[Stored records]
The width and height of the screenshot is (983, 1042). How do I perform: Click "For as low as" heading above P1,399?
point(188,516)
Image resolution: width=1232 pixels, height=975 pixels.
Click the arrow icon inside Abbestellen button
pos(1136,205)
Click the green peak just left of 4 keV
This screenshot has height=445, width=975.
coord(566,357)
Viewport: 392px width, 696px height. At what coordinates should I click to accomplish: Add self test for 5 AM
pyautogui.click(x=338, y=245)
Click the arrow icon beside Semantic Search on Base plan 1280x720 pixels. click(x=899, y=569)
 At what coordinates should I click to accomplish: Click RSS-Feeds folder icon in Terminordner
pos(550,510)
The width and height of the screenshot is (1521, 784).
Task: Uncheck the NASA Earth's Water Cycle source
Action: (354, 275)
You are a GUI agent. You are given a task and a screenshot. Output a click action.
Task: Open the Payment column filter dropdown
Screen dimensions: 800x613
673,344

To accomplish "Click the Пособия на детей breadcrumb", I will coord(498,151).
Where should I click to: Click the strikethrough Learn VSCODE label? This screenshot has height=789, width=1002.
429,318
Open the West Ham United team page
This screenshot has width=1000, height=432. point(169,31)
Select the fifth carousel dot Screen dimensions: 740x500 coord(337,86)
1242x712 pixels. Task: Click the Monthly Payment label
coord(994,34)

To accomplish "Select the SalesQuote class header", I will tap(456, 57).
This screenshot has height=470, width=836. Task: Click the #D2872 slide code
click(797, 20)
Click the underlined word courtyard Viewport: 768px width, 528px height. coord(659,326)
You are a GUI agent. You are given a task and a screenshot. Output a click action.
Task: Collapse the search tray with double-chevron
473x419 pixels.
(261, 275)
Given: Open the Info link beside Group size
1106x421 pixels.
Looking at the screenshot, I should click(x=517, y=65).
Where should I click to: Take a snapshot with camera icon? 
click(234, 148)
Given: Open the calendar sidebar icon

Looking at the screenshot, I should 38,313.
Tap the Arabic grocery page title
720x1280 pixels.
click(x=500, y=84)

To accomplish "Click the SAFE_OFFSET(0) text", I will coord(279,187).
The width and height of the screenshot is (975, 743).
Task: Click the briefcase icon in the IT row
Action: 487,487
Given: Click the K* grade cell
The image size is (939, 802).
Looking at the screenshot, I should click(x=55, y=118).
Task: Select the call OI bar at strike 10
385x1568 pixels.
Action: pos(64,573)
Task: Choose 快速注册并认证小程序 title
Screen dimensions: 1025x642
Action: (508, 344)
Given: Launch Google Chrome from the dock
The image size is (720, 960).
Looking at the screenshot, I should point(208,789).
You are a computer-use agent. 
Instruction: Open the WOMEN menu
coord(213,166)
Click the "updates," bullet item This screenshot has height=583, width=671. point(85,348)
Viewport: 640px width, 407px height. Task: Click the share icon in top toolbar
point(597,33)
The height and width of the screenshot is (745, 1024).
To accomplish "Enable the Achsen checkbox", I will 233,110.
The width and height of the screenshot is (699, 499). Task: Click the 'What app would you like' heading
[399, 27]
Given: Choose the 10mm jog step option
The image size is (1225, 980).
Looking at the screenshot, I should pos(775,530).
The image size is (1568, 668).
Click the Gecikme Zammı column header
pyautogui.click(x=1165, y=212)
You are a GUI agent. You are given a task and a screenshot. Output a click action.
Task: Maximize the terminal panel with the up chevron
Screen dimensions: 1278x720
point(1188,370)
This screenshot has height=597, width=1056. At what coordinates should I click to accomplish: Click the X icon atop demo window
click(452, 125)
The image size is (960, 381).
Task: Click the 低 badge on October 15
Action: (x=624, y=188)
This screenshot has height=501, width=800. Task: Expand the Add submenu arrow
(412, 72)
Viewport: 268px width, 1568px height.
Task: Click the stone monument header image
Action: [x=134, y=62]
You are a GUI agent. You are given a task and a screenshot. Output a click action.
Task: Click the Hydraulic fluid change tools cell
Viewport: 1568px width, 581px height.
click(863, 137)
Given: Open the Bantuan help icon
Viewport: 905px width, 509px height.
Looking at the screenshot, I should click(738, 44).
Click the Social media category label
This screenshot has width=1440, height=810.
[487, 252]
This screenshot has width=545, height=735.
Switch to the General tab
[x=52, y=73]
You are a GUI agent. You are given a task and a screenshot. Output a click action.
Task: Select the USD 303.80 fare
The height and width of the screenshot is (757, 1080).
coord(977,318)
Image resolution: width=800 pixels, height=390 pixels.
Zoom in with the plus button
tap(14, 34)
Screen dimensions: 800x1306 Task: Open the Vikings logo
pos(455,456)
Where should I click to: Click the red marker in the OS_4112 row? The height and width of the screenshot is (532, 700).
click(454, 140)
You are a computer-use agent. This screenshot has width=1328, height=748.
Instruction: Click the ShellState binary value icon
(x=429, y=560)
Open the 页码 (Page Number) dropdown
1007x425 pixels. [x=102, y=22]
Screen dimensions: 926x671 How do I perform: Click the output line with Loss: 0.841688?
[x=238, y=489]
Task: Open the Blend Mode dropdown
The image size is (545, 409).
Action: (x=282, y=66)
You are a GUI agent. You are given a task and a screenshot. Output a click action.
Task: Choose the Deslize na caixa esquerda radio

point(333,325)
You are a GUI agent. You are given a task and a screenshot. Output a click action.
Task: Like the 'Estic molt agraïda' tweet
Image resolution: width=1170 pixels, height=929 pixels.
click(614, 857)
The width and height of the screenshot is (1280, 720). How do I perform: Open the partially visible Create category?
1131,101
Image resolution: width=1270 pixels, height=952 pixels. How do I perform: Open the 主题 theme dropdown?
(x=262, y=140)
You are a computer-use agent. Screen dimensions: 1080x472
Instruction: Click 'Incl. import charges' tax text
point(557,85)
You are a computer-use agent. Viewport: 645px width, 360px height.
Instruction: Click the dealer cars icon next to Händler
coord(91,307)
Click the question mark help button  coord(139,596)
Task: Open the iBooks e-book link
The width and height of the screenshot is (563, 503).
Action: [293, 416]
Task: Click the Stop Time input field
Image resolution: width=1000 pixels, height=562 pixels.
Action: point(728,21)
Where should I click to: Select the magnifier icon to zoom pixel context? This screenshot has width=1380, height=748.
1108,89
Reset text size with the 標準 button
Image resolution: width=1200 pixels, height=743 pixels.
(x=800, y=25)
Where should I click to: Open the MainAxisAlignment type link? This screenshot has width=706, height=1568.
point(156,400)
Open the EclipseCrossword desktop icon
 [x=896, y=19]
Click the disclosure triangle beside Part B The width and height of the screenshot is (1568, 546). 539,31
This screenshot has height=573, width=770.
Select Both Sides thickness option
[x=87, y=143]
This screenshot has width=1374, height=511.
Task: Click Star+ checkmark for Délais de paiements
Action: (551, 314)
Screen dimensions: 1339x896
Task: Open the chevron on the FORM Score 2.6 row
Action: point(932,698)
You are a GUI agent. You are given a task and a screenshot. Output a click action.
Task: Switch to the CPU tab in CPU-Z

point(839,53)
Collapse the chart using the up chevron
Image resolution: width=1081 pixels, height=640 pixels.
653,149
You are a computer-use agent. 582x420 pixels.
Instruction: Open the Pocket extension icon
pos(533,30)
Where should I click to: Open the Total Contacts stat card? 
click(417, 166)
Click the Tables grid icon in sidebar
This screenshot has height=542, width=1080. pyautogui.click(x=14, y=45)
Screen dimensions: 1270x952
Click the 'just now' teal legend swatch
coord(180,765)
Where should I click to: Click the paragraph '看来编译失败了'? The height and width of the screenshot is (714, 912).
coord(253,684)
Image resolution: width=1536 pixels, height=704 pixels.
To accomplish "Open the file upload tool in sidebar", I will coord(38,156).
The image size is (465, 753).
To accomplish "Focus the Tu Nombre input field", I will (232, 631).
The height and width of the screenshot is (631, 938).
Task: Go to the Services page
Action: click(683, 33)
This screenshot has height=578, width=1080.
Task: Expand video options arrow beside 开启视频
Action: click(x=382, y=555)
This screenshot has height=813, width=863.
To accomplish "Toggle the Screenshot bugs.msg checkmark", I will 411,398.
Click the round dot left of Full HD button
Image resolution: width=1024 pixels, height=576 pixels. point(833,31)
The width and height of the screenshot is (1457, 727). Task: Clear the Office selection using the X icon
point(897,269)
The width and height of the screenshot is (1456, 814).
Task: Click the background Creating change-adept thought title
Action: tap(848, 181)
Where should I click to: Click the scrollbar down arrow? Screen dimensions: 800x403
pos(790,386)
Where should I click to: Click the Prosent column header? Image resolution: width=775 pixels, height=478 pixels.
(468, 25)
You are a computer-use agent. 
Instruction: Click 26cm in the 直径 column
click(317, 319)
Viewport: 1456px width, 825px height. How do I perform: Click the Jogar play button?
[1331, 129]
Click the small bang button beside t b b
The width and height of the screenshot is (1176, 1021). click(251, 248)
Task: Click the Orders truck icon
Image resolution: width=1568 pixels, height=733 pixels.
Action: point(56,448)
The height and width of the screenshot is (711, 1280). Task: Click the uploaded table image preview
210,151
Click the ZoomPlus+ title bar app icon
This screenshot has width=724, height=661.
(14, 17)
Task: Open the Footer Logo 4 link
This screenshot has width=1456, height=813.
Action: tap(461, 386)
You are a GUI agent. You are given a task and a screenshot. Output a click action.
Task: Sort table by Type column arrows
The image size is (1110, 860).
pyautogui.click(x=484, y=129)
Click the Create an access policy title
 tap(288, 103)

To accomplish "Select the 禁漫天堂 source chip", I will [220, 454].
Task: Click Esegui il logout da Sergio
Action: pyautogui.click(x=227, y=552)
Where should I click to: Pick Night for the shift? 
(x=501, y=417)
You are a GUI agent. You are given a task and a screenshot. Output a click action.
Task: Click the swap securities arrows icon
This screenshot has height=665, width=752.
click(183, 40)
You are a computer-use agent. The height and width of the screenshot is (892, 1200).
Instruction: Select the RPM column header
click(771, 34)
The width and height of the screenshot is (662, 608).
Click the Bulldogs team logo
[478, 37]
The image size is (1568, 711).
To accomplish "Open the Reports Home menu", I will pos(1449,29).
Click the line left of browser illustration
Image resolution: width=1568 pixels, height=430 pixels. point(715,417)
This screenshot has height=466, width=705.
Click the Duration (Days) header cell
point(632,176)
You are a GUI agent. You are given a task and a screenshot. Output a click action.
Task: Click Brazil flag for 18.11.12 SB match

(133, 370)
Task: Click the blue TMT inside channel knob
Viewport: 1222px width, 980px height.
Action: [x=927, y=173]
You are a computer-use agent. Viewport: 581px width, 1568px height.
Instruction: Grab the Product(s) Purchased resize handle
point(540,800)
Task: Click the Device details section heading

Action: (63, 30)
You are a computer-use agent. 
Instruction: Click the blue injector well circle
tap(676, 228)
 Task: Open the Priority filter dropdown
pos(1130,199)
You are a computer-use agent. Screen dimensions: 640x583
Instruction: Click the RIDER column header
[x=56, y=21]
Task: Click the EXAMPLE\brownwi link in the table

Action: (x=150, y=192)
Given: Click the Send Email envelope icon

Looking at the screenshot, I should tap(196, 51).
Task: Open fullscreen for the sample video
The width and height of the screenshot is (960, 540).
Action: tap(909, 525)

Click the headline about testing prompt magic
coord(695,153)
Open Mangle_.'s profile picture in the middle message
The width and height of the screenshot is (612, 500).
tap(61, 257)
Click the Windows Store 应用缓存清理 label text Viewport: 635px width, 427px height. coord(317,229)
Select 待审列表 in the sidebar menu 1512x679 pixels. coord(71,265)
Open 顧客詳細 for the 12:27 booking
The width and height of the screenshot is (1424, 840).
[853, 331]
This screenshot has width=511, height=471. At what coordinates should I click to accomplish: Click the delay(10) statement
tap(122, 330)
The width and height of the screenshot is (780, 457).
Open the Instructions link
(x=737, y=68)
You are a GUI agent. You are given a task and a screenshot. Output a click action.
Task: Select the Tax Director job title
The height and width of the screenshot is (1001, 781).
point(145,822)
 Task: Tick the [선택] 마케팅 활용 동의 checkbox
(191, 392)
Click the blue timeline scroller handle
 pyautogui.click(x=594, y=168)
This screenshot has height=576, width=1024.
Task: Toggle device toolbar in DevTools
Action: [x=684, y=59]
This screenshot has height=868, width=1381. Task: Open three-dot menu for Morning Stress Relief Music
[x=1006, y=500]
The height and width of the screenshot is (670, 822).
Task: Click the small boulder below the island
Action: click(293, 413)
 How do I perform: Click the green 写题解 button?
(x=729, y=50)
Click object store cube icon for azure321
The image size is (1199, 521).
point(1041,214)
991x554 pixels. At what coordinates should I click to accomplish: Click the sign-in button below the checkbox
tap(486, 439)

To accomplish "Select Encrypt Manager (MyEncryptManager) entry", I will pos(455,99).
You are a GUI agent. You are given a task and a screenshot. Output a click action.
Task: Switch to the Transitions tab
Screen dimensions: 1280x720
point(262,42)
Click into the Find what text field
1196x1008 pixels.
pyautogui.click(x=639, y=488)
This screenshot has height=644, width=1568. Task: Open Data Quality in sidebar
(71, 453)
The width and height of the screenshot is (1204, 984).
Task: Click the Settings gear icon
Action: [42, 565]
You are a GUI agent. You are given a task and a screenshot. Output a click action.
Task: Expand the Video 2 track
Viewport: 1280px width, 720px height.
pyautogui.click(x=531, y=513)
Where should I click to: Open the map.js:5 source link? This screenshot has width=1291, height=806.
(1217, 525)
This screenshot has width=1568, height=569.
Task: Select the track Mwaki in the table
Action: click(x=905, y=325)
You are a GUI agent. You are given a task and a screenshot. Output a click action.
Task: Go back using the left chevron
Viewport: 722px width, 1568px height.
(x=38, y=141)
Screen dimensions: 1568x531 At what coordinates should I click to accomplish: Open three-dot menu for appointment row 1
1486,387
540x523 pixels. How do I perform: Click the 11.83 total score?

_What is expected_.
Count the lines of the data that hold the word "help". Report the count and nothing more.

_Exercise output_.
2